- DIRECTIONS
From the records below, extract only the lines running from the line with "Given: Navigate to" to the line with "Click the 快速模式·AI预设图库", both lines included, reproducing them exactly.

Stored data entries
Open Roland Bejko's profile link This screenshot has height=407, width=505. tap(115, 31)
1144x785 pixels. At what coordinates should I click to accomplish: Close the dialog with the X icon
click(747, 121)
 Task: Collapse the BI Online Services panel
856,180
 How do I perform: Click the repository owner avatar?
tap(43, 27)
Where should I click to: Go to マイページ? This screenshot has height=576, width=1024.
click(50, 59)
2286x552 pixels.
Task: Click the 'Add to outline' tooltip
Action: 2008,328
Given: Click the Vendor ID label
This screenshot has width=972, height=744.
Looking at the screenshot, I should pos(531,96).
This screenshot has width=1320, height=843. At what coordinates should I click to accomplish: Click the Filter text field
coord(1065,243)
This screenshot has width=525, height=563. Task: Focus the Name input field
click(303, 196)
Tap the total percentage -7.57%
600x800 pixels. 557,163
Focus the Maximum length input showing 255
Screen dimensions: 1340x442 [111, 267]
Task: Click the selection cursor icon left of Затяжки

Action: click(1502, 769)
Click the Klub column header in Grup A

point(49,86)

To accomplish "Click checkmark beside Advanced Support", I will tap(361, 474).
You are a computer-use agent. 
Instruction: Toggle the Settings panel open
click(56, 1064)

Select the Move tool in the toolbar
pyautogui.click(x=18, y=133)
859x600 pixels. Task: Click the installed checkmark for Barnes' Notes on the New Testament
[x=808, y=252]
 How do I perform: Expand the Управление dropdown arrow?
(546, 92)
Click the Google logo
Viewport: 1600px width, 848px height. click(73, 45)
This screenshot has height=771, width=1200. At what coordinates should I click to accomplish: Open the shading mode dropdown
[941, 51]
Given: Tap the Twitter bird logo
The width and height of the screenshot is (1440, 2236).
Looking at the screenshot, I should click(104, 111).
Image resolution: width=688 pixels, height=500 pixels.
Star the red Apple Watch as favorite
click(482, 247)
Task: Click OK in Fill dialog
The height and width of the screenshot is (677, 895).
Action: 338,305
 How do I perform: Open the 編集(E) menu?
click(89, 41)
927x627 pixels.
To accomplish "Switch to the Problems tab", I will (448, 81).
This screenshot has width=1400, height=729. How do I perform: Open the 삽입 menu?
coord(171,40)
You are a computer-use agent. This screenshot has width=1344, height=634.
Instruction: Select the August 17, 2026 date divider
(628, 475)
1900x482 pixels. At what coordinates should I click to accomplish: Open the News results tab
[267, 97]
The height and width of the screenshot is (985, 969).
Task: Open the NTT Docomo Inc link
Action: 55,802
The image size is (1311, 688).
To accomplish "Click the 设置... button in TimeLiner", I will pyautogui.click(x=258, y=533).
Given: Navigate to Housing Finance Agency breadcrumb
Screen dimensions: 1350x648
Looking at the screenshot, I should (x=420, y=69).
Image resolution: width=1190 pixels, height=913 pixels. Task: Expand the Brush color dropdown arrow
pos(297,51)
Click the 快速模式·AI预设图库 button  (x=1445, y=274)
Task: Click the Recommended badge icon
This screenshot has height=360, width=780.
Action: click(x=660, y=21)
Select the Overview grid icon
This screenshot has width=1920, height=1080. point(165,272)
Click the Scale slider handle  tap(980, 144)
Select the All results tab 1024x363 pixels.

- COMPLETED EXERCISE
Given: Navigate to Housing Finance Agency breadcrumb
Screen dimensions: 1350x648
Looking at the screenshot, I should (x=420, y=69).
Image resolution: width=1190 pixels, height=913 pixels. Task: Expand the Brush color dropdown arrow
pos(297,51)
Click the 快速模式·AI预设图库 button  (x=1445, y=274)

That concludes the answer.